For the past two weeks, I've mostly been coding the game logic, so there wasn't anything to show. I've been filling in actual graphics the past few days, so I finally have an update to show. Here's a shot of one of the stages. There's still some placeholder art in there but it might become permanent if I run out of time. >__<

I threw an FXAA shader at it because the curved low-resolution layer looks better with it. But at this small scale you can see artifacts in high-contrast areas. If I have time, I'll have the FXAA shader's parameters adjust to the screen resolution.

So far, the art is 99% original for this project (everything except the hearts in the UI). The code is 95% original. Boilerplate and utility code has been copied from a game I've been working on in my spare time. I could see how a game jam with lenient rules like this one could go very quickly if I had some prior games to pull from. ^__^

Oh, and last night I thought I'd add a broken glass layer to the screen when you get a game over. I did a search for drawing broken glass in Gimp to get ideas about how to make it look, and this tutorial gave me the idea to take it a step further and offset the image below using a shader. I encoded offsets in the R and G channels of my glass image, and encoded black and white coloration to the cracks in the B and A channels. There's also some chromatic separation applied before the broken glass effect. 30 minute effect looks really nice!


Submitted

Sneak peak of boss:


Submitted (1 edit)

Fun fact. Player character originally looked like this. (uniform supposed to look a bit like old Star Trek uniforms)

My 4-year-old daughter was watching and said, "Give her a pinny-tail!" (her word). Then, "Give her a smaller mouth!" And, "Make her hair black!". At that point, it was basically my final sprite, and I realized she was having me make it look like her.


(The proportions and walk animation are inspired by small Mario from SMW.)

Submitted (2 edits)

And it's submitted. A few general notes about the project.

This is the first game I've completed from start to finish. I've mostly used LibGDX for making live wallpapers, and I've been working on a game here and there in my spare time for the past year. I plan to polish this a bit, expand the length, tweak the gameplay, and publish to iPhone and Android.

I started out with a noble goal of good model/view encapsulation. Then I started using Scene2D.ui for scripting everything which works well. But as I realized it was taking too long, I started taking a lot of shortcuts. I just barely made it to the end without getting tripped up at all by some of the spaghetti. This is a small enough project that it was alright. I would not do this outside of a game jam.

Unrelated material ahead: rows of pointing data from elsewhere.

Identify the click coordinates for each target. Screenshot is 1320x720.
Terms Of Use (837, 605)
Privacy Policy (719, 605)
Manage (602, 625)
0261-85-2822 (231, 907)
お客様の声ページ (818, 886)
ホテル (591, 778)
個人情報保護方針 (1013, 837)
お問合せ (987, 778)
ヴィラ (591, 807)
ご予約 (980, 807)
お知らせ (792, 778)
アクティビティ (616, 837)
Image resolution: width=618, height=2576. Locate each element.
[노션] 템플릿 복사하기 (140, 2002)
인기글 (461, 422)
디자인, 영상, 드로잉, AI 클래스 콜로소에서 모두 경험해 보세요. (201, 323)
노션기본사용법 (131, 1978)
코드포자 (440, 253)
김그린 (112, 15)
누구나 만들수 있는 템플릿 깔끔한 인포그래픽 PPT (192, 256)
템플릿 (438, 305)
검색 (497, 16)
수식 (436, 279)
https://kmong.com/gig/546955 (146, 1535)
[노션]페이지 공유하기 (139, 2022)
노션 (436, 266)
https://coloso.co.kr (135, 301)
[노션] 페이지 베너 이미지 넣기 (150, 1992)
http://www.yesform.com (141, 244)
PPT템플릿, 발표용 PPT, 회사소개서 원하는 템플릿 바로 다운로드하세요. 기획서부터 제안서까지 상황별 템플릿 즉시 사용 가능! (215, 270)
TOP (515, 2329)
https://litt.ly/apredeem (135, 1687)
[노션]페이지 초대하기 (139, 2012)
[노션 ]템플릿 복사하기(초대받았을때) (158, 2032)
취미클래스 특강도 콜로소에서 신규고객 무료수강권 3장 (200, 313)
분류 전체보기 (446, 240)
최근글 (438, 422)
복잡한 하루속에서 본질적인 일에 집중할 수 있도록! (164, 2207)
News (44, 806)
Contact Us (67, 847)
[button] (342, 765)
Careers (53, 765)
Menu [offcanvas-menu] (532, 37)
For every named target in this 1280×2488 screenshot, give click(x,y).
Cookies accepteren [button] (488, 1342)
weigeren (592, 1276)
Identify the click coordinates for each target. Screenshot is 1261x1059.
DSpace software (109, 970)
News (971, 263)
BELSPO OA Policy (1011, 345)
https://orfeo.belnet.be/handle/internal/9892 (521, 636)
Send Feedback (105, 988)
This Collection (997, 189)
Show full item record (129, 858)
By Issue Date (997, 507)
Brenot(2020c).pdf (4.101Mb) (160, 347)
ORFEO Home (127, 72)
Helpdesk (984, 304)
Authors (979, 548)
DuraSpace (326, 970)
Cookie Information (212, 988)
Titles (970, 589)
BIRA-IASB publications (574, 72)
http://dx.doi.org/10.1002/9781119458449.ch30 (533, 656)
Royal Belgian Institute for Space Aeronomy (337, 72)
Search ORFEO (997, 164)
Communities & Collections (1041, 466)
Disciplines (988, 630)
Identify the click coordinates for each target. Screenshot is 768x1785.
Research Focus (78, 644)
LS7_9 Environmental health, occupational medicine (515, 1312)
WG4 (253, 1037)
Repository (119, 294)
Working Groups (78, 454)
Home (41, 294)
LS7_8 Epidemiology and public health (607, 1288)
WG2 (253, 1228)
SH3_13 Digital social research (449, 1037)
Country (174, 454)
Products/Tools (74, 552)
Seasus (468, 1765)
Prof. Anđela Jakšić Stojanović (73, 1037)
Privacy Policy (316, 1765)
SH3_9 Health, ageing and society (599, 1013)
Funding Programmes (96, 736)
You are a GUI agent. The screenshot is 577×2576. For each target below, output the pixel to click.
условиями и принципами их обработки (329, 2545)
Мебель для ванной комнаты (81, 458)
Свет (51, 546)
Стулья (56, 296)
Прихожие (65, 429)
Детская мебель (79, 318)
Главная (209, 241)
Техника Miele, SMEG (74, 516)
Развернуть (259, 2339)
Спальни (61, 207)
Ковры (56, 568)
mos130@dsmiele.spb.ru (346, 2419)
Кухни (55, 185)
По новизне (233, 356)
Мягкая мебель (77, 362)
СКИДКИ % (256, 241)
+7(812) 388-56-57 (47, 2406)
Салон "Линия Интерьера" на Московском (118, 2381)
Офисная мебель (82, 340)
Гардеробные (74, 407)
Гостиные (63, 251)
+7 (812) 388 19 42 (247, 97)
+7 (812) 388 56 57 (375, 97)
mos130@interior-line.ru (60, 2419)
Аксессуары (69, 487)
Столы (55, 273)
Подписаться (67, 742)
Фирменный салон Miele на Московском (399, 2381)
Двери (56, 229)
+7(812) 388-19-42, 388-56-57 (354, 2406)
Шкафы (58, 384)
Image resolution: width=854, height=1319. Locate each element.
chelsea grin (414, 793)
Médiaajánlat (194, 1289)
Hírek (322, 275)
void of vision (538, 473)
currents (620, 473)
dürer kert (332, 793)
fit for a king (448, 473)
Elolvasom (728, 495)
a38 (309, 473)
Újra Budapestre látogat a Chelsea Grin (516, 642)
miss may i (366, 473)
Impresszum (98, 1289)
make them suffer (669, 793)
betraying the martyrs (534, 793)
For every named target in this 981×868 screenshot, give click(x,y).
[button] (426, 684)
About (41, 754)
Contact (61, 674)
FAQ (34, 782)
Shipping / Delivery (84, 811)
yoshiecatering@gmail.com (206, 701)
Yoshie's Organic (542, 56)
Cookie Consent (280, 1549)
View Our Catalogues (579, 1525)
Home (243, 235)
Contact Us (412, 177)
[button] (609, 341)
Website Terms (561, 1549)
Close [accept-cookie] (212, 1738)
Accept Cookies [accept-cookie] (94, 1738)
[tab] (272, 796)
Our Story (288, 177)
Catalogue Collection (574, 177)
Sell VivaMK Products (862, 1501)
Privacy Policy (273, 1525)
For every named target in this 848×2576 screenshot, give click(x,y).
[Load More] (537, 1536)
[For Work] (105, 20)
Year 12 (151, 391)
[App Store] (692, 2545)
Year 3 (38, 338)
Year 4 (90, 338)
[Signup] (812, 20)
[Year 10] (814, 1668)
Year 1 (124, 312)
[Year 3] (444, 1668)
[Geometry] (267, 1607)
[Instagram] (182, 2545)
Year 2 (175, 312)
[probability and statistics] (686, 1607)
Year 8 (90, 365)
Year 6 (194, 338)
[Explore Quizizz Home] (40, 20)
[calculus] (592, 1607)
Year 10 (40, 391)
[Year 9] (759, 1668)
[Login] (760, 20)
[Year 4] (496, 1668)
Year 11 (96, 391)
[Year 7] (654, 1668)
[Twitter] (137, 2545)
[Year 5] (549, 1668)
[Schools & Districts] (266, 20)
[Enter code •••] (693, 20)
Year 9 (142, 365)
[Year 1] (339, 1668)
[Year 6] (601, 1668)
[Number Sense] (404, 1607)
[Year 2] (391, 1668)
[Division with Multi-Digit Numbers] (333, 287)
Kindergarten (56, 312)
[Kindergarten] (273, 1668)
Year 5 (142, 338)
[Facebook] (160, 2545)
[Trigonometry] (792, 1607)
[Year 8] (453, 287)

I made very heavy use of JSON deserialization for describing all my assets. This worked out great for very quickly designing a lot of content for the game. It's not very clean because of the speed I was working at, but I would use a similar method in future projects.

Making pixel art is a blast, and I don't think I could have finished in time if I went for a higher-resolution style for the 2D art.

I decided on the main aliens being little squishy ball things intentionally so I could animate them quickly. When it came to the robots, I really ran out of time, so they only have a single animation. I made them round and spinny to get away with that.

I had quite a bit of planned content that I had to cut for time because it all relied on additional sprites. I plan to add some of that back in for the mobile release.